**TASK PROMPT**
Restate, exactly and without pictures, the lines from the start of the listing below through the line holding "Select the To Website radio button".
*** Block opens ***
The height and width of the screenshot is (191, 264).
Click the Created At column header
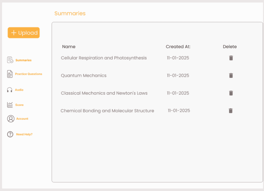pyautogui.click(x=178, y=47)
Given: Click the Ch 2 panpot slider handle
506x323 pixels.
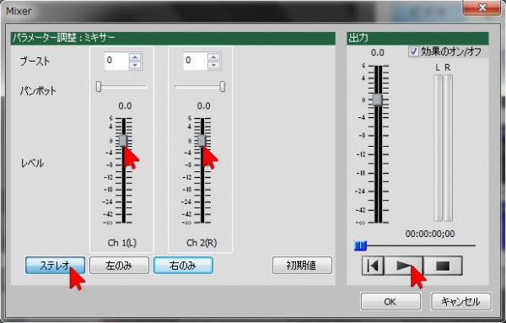Looking at the screenshot, I should [x=223, y=87].
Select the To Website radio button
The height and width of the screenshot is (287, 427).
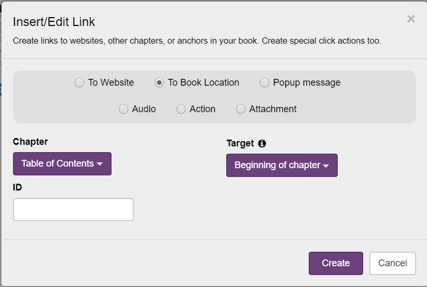[79, 83]
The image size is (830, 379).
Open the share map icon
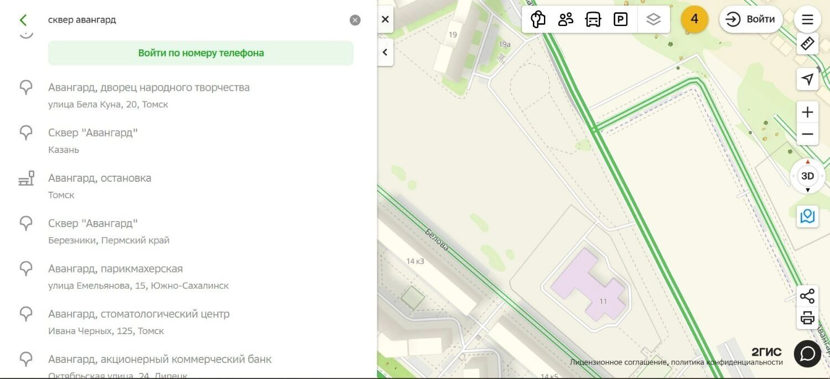807,296
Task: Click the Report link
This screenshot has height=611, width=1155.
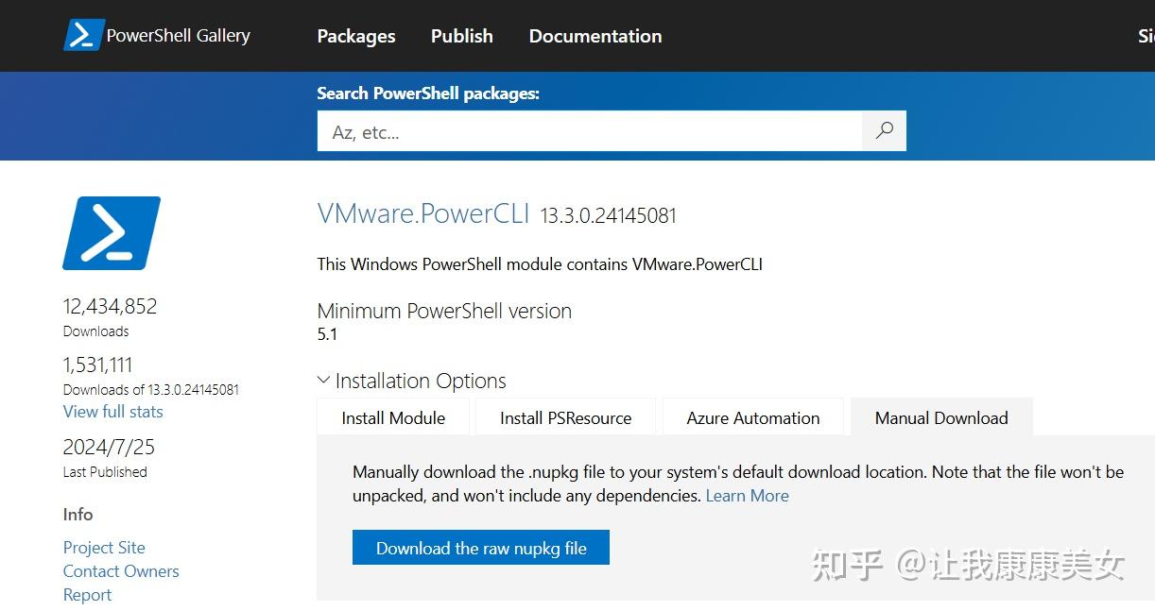Action: coord(87,595)
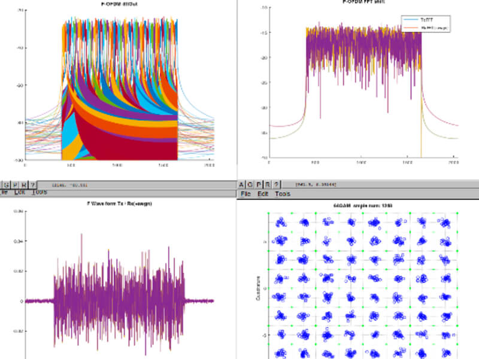The image size is (479, 359).
Task: Open File menu of the 64QAM figure
Action: (x=245, y=194)
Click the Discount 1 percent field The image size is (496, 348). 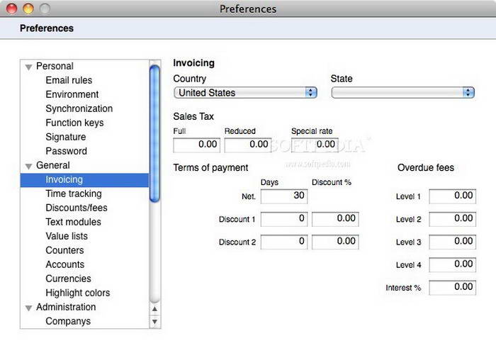click(x=335, y=219)
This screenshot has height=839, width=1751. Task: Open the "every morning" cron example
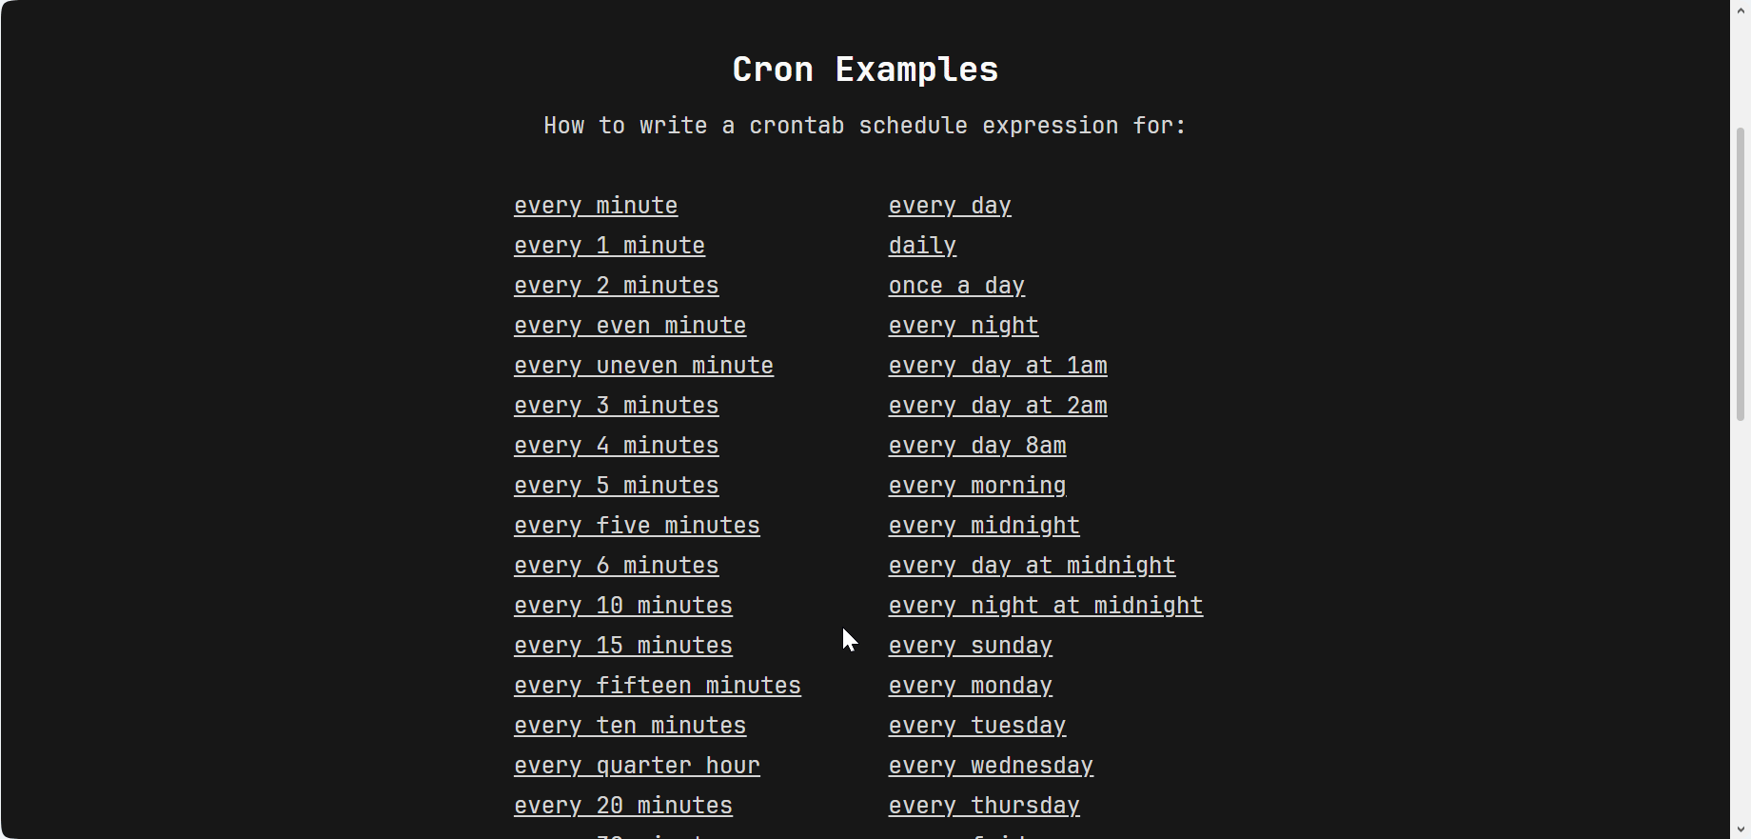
*** Block closes ***
**REPLY**
The height and width of the screenshot is (191, 264).
Click the Created At column header
pyautogui.click(x=178, y=47)
Given: Click the Ch 2 panpot slider handle
506x323 pixels.
Looking at the screenshot, I should [x=223, y=87].
Select the To Website radio button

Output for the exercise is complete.